→ **EXERCISE DATA**

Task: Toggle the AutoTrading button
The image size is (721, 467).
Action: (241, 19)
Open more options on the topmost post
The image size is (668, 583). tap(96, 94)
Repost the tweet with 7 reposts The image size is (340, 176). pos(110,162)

...

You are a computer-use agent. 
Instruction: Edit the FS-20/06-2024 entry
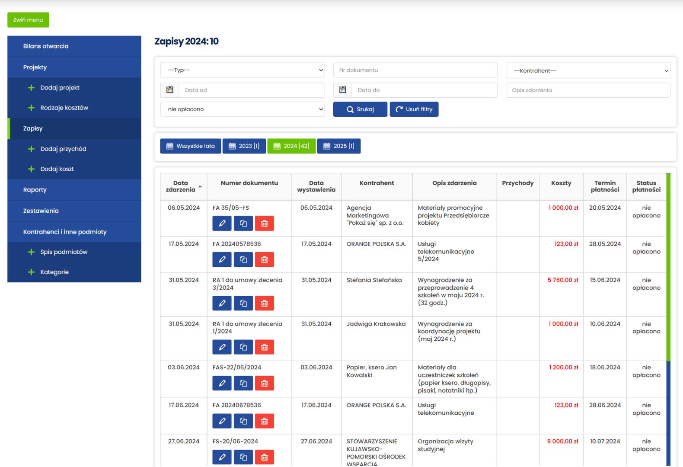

→ **TASK GOAL**
Only one stretch of the entries above is wanted: the lines from the one containing "Task: Toggle the AutoTrading button" through the one containing "Repost the tweet". Please reproduce it exactly.

→ **WRITTEN SOLUTION**
Task: Toggle the AutoTrading button
The image size is (721, 467).
Action: (241, 19)
Open more options on the topmost post
The image size is (668, 583). tap(96, 94)
Repost the tweet with 7 reposts The image size is (340, 176). pos(110,162)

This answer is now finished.